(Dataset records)
####

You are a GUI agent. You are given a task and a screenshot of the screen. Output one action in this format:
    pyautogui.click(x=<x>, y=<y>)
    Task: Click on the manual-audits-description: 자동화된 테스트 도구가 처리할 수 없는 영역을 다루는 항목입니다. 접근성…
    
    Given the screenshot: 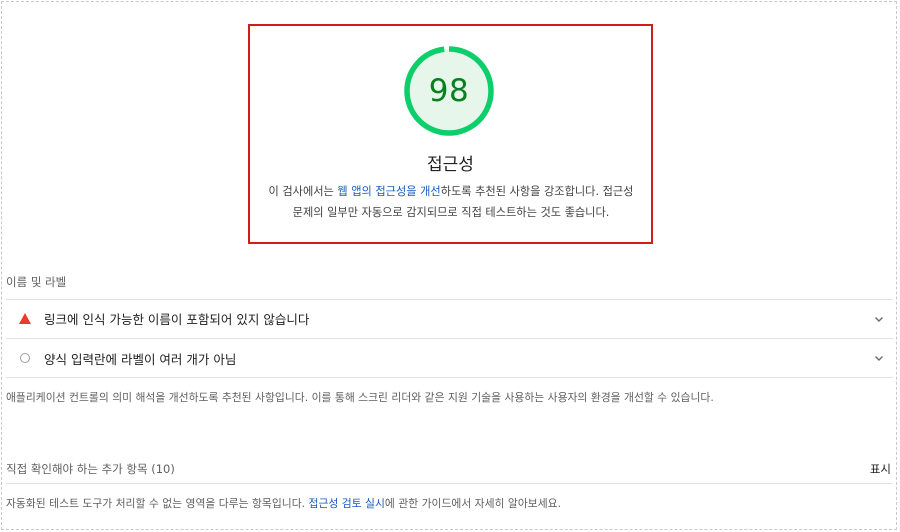 What is the action you would take?
    pyautogui.click(x=284, y=503)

####

WHAT TO DO
Quote everything from the start of the entries down through the line containing "Task: Click on", including that line, word for word.

RESULT
You are a GUI agent. You are given a task and a screenshot of the screen. Output one action in this format:
    pyautogui.click(x=<x>, y=<y>)
    Task: Click on the manual-audits-description: 자동화된 테스트 도구가 처리할 수 없는 영역을 다루는 항목입니다. 접근성…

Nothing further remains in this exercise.